##### Texto de estudio

Hoy amanecí en formato pachorra mental. Cuando el remisero pregunta a dónde se dirige el joven, le doy dirección y que tome por donde más lo haga feliz.

El tipo se hace el guapo y me dice que derecho por tres de febrero salimos a panamericana. Tres de febrero es de tierra y con lomos de burro y son como treinta cuadras. Se lo digo pero él es capo filcar y me insiste. Pachorra mental se hace fuerte cuando la exigen y entonces lo dejo hablar. Y entonces me banco las sacudidas, las frenadas, las aceleradas y los saltos. Capo filcar dijo que por ahí es más rápido y quiere ser coherente.

##########
##### Contenido de datos

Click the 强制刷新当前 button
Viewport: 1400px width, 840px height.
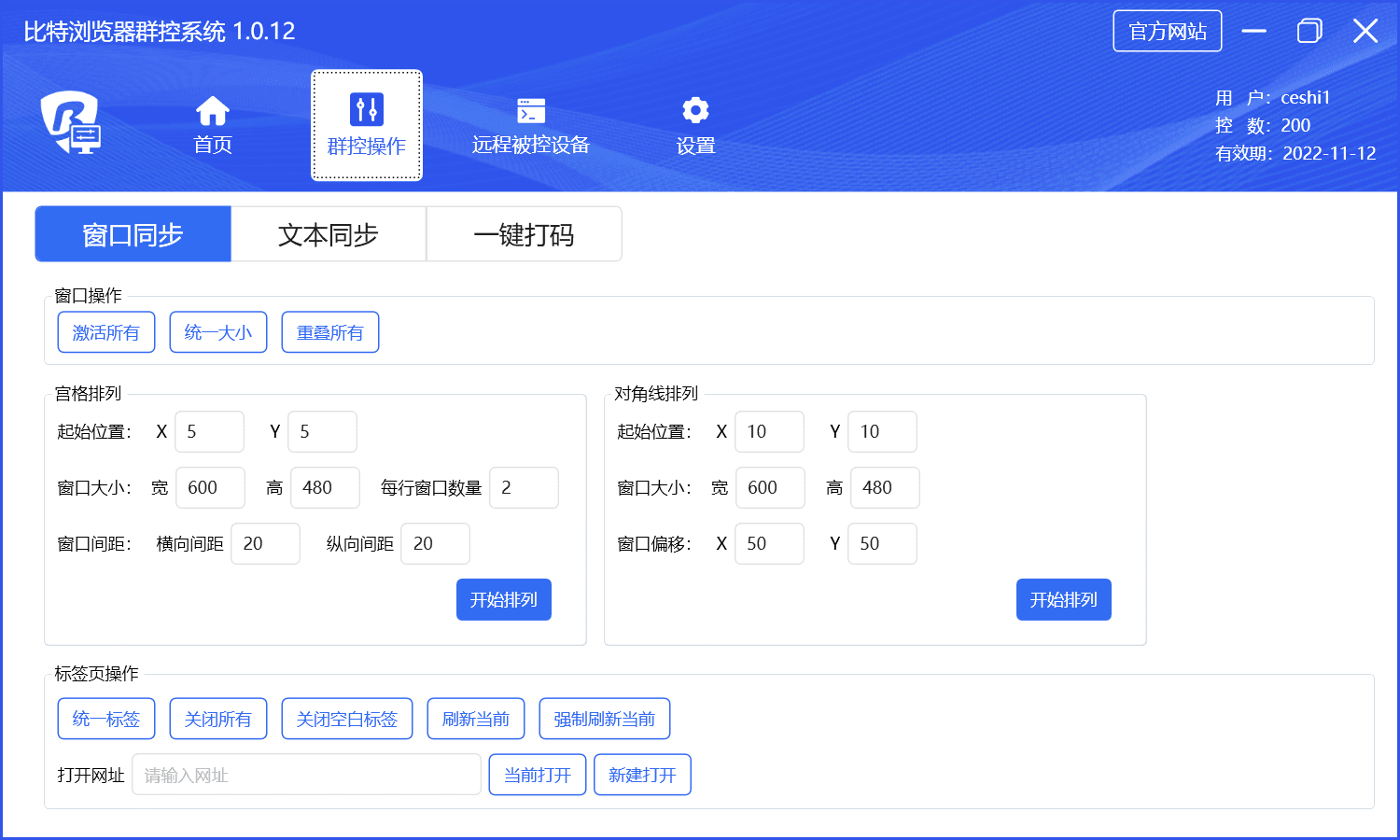[604, 719]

##########

Preguntas del material:
A. Enumera lo que, según el texto de estudio, quien narra se banca durante el viaje por Tres de Febrero.
B. Continúa el relato del viaje en remís a partir de su última oración.

Respuestas en orden:
A. Las sacudidas, las frenadas, las aceleradas y los saltos.

B.
A las quince cuadras ya acepta que la está pifiando. Me doy cuenta porque le cazo justo por el retrovisor esa mirada rápida con gesto de mentón elevado y cejas para arriba. No lo quiere reconocer y me hace el cuento. Que por la avenida es peor. Que la semana pasada fue por ahí y estuvo cuarenta minutos para hacer doscientos metros porque no se puede creer la cantidad de autos que hay en la calle. Que por suerte no todos conocen cómo ahorrar tiempo yendo por adentro y que por eso vamos por adentro.

Capo filcar no para de hablar. Hace zapping de un tema a otro como si se hubiera quedado trabado el botón de ese control remoto que parece no tener función pausa. Seis o siete respuestas con monosílabos no son suficientes para que por lo menos perciba que no hay animus parlandi. Cuando nadie quiere escucharnos, nosotros le hablamos a nuestro otro yo. Ellos le hablan al cliente.

Un tipo serio no prende el ipod porque es una falta de respeto hacia el chofer del coche de alquiler. Yo lamento que se haya quedado sin batería.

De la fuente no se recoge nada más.